Exercise details: Copy the items from the start through the line with "Looking at the screenshot, I should (91, 161).", replacing "compass icon" with "compass symbol" and changing nothing else.

Material for this task:

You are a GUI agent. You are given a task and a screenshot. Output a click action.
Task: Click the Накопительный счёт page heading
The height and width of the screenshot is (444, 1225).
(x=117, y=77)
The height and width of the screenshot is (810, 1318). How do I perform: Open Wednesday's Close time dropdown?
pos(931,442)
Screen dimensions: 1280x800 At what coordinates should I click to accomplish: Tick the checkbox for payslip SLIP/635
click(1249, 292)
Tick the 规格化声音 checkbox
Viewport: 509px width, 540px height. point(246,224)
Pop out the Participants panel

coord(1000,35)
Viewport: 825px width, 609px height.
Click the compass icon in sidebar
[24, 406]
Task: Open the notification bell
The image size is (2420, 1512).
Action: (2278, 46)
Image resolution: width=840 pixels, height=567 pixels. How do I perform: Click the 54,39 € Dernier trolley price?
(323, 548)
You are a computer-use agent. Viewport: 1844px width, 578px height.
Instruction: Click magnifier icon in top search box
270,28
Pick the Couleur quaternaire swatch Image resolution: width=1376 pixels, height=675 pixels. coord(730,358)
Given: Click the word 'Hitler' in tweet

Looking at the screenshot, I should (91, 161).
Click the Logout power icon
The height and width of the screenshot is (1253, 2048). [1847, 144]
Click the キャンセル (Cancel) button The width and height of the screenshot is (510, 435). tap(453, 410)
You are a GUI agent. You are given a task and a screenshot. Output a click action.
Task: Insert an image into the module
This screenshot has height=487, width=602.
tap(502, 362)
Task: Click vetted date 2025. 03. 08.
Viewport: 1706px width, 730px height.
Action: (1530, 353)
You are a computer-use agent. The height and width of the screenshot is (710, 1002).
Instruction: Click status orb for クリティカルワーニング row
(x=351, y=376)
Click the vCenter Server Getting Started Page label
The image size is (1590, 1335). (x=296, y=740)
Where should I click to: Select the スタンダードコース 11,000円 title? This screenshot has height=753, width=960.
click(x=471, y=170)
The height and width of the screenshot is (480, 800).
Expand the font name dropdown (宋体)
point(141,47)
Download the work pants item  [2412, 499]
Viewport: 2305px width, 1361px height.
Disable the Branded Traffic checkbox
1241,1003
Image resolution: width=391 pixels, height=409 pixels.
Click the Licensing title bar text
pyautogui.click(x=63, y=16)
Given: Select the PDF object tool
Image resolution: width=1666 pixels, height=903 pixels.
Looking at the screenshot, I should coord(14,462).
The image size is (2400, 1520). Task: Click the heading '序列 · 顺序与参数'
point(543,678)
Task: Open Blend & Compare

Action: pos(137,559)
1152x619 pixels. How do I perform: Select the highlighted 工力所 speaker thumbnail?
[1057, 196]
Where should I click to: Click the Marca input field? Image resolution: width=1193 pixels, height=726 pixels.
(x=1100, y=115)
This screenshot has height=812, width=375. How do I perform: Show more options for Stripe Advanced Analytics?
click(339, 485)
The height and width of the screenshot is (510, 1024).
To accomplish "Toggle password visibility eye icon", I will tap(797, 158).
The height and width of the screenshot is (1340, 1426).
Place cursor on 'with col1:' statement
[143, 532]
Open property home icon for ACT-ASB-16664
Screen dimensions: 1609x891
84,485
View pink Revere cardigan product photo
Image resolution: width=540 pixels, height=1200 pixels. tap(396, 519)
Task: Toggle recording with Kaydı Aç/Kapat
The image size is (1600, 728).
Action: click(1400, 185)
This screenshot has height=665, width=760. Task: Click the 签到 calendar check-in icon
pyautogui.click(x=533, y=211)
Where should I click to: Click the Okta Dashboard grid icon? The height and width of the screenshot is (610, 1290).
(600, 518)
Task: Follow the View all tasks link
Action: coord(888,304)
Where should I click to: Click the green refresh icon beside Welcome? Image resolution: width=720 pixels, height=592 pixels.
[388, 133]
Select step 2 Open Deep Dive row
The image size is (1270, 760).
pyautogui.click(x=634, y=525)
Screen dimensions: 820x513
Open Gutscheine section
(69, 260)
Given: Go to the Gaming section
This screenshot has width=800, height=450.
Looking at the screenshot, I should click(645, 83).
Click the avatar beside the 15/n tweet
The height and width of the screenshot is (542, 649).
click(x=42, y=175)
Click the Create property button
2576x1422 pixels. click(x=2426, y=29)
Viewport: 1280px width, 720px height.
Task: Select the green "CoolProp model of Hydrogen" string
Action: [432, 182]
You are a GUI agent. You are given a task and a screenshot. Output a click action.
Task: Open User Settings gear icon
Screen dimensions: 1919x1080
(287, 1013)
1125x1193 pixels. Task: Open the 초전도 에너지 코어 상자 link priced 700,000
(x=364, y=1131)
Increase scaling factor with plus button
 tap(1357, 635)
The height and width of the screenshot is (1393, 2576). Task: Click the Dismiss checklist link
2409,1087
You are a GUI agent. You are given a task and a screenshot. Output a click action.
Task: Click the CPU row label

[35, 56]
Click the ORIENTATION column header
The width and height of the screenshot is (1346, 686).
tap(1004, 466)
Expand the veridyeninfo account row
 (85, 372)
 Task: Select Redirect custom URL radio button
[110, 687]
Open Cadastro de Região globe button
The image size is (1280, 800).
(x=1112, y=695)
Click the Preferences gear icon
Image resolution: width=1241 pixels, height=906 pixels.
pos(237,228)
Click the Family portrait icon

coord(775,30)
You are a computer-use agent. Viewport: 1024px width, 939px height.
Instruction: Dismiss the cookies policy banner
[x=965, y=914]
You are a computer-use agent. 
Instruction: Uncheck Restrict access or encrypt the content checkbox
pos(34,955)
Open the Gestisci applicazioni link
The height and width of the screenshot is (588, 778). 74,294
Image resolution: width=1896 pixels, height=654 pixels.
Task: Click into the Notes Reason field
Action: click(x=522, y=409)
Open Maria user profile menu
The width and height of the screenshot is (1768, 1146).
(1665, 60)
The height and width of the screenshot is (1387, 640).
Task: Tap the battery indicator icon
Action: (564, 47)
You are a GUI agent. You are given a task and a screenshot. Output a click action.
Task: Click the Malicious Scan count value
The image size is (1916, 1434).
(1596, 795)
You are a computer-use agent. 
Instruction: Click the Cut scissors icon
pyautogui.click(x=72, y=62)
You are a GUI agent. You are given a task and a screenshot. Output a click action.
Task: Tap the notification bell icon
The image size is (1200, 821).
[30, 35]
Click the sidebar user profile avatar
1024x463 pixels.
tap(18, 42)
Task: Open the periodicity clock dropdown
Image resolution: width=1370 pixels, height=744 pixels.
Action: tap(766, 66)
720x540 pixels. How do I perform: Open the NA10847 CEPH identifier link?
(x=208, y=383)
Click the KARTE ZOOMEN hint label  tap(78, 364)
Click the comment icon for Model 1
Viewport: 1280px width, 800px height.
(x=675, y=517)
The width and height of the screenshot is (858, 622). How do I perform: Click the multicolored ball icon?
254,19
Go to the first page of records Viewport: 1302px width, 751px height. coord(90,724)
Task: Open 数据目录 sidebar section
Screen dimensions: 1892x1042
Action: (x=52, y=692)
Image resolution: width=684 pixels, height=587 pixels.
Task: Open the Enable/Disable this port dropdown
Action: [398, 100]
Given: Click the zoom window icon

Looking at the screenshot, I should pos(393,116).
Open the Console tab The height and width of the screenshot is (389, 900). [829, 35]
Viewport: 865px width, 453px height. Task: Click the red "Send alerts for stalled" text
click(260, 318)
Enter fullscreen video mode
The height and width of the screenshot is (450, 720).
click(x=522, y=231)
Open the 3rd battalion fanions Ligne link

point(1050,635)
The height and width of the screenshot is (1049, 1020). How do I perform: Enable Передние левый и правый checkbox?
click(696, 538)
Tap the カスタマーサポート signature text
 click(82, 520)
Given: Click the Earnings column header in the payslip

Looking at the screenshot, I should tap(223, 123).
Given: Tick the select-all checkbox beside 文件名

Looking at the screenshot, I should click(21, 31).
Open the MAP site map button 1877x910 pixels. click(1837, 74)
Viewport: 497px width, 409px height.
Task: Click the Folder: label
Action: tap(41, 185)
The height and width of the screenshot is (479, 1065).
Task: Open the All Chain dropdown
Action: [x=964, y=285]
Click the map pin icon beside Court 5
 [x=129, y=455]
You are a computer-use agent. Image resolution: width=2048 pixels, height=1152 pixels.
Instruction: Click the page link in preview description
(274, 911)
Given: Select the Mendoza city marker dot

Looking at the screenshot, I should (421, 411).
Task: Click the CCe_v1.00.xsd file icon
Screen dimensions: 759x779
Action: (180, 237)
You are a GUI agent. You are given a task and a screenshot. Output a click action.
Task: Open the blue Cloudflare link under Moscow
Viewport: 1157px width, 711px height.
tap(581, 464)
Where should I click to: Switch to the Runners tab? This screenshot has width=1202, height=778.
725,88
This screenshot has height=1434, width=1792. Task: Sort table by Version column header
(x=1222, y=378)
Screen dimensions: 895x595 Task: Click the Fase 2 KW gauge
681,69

Task output:
You are a GUI agent. You are given a task and a screenshot. Output a click action.
Task: Click the Накопительный счёт page heading
The height and width of the screenshot is (444, 1225).
(x=117, y=77)
The height and width of the screenshot is (810, 1318). How do I perform: Open Wednesday's Close time dropdown?
pos(931,442)
Screen dimensions: 1280x800 At what coordinates should I click to accomplish: Tick the checkbox for payslip SLIP/635
click(1249, 292)
Tick the 规格化声音 checkbox
Viewport: 509px width, 540px height. point(246,224)
Pop out the Participants panel

coord(1000,35)
Viewport: 825px width, 609px height.
Click the compass symbol in sidebar
[24, 406]
Task: Open the notification bell
The image size is (2420, 1512).
Action: (2278, 46)
Image resolution: width=840 pixels, height=567 pixels. How do I perform: Click the 54,39 € Dernier trolley price?
(323, 548)
You are a computer-use agent. Viewport: 1844px width, 578px height.
Instruction: Click magnifier icon in top search box
270,28
Pick the Couleur quaternaire swatch Image resolution: width=1376 pixels, height=675 pixels. coord(730,358)
Given: Click the word 'Hitler' in tweet

Looking at the screenshot, I should (91, 161).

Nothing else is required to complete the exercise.